Friction Creates Synergy To Advance God's Kingdom
Synergy: the interaction of two or more agents or forces, so that their combined effect is greater than the sum of their individual effects. ( from Oxford languages ) I believe synergy is the result of two people working out their differences together.
The person who is least like you and sees things so differently may be your best asset for your future purpose in God's Kingdom.

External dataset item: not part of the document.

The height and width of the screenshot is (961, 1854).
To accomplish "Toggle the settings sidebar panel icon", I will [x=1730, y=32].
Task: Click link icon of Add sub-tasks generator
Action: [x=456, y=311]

I see many relationships that are now clashing becoming flashing "two-edged" swords forged together by the Spirit to do exploits and bring great devastation to the camp of the enemy. I saw relationships that seemed totally against each other, being welded together as God's love was dealing a fatal blow to their egos and "the way I see things." God was forging them into 'two-edged' swords to sever roots of strongholds of division over families, churches, cities,
and nations.
Get Ready--The Person You Don't Like May Become Your Best Friend
Through unparalleled troublesome times, many opposing relationships will be challenged to synergize together, forging relationships similar to "Jonathan and David" and "Ruth and Naomi" to experience covenant relationships that will affect the course of history.
Those in clashing relationships that differ in their convictions like day and night, but are willing to continue to walk together in love, will ultimately be the ones who discover the many facets of truth in God's word and learn what truly pleases the King of Kings. I am not talking about what is clear cut in the word of God regarding sin. I am talking about those many gray areas that have been splitting churches and dividing friends forever.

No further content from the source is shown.